「知覚の束」ヒューム

知覚の束 ヒューム

ヒュームの経験論の本質をなす言葉。客観的実在としての自我を否定し、自我の存在は習慣に基づく単なる主観的な「感じ」であることを表現した。観念の外に実在する物体の存在を否定したバークリーの思想を推し進め、そのバークリーが実体と認めた精神や自我もまた次々に継起する知覚の集合にすぎないとした。人はある物体を知覚する経験を繰り返すと、その物体についての主観的な印象を誤って客観化してしまう。

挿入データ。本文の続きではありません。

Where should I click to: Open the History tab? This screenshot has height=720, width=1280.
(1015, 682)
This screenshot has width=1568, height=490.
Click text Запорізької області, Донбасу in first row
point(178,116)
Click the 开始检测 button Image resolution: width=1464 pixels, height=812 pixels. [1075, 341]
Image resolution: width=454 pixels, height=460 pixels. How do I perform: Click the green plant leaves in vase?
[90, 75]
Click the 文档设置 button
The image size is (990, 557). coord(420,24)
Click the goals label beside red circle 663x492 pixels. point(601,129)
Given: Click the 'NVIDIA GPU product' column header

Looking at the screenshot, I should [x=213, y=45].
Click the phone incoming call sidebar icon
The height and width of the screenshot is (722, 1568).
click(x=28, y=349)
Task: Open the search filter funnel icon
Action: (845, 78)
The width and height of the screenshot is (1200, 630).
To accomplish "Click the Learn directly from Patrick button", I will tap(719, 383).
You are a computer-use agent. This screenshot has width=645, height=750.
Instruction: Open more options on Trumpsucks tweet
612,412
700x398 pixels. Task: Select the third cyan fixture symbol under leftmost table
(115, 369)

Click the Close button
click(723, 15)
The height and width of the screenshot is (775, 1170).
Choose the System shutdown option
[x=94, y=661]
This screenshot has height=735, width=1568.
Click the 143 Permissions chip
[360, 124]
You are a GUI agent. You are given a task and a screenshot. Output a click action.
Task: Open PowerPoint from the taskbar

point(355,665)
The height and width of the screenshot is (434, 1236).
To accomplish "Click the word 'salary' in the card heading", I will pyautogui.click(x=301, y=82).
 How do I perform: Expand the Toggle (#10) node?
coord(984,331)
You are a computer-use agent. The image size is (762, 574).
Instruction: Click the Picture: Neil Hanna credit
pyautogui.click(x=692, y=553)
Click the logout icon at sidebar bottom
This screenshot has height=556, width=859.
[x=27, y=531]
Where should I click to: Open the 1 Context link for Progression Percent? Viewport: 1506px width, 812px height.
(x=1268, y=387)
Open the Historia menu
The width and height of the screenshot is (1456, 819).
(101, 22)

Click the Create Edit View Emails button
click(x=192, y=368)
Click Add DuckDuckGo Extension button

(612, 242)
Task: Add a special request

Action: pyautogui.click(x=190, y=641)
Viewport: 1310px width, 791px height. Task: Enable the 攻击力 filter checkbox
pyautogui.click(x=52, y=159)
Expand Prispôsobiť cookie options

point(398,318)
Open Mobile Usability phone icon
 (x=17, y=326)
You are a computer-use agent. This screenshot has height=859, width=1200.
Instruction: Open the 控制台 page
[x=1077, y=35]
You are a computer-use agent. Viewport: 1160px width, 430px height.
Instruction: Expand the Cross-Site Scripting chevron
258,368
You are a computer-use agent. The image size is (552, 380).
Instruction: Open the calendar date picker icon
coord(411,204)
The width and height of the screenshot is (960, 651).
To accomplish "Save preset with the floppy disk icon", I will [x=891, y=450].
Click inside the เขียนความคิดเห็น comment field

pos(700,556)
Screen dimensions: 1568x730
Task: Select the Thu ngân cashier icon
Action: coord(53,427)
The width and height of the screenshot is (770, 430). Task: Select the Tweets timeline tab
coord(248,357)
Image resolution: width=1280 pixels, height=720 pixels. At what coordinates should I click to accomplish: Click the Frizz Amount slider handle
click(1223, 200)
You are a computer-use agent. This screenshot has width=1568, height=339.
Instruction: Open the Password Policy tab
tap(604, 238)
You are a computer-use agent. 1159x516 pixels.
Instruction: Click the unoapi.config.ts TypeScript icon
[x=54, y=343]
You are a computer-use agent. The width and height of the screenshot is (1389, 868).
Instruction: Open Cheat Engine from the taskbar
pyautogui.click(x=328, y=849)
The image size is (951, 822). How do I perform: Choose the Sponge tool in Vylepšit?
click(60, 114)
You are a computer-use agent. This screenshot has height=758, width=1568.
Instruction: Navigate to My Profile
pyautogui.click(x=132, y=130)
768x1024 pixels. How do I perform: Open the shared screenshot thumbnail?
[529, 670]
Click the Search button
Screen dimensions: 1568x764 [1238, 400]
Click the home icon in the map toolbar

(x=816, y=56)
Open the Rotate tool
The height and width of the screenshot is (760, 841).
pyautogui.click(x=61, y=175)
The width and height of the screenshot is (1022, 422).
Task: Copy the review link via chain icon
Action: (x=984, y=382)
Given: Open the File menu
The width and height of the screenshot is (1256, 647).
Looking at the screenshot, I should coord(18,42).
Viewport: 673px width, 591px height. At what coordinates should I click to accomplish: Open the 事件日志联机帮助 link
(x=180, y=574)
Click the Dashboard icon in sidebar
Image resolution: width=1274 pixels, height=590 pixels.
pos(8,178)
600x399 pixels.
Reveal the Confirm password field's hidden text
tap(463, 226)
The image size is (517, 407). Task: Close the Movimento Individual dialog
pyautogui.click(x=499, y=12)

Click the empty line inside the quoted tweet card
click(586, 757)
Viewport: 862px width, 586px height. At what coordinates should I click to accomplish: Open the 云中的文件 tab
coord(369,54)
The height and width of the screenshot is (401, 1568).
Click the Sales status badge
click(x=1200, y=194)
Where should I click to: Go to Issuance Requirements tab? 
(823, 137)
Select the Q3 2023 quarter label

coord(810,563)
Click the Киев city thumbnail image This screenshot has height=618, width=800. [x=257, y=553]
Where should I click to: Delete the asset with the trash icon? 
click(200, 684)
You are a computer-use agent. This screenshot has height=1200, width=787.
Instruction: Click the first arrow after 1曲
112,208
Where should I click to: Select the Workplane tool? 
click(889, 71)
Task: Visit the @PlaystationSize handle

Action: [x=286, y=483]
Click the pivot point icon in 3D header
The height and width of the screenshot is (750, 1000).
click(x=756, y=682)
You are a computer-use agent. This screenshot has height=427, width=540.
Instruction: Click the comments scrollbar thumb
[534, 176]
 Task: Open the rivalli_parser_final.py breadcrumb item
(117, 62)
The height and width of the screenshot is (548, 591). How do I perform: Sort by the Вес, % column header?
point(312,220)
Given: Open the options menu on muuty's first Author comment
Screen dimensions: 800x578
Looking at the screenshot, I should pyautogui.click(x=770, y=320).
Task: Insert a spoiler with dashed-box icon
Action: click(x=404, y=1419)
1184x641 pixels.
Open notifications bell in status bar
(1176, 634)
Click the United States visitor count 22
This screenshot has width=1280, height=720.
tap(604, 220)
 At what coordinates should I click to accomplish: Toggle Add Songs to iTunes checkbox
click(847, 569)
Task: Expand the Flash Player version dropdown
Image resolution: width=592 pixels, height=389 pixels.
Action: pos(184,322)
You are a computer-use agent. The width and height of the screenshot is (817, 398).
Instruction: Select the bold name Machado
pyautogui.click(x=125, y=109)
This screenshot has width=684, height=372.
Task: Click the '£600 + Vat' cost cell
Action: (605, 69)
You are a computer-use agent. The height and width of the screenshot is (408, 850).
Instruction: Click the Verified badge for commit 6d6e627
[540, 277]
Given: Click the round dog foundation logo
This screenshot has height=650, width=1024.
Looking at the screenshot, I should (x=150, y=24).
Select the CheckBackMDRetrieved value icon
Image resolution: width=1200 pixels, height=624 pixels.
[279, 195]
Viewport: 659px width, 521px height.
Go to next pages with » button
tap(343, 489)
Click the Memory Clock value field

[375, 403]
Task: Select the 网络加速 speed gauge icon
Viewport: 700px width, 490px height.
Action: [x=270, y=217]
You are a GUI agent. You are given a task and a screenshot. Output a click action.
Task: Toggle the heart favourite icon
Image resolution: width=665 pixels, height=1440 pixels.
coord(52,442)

繰り返し様々な観念が現れると、その担い手として実体的な精神を想定してしまう。また、因果法則も客観的な原理ではなく、ふたつの観念の習慣的な経験から生まれる主観的な印象であると説いた。

『人性論』からの引用

(自我とは)想像を絶する速さでたがいに継起し、絶え間のない変化と動きのただなかにある、たがいに異なる、知覚の束あるいは集まり

デカルト的自我への反論

当時、自我は我思うゆえにわれあり、としたデカルトの自我の見解が多く支持されていた。しかし、ヒュームの自我はそれとは異なり、自我に対応する単一の印象は存在せず、単なる知覚が集まっただけのものにすぎない、とした。ヒュームにとって自我や人格は確定されたものはなりえず、デカルトのそれにくらべて不安定なものであった。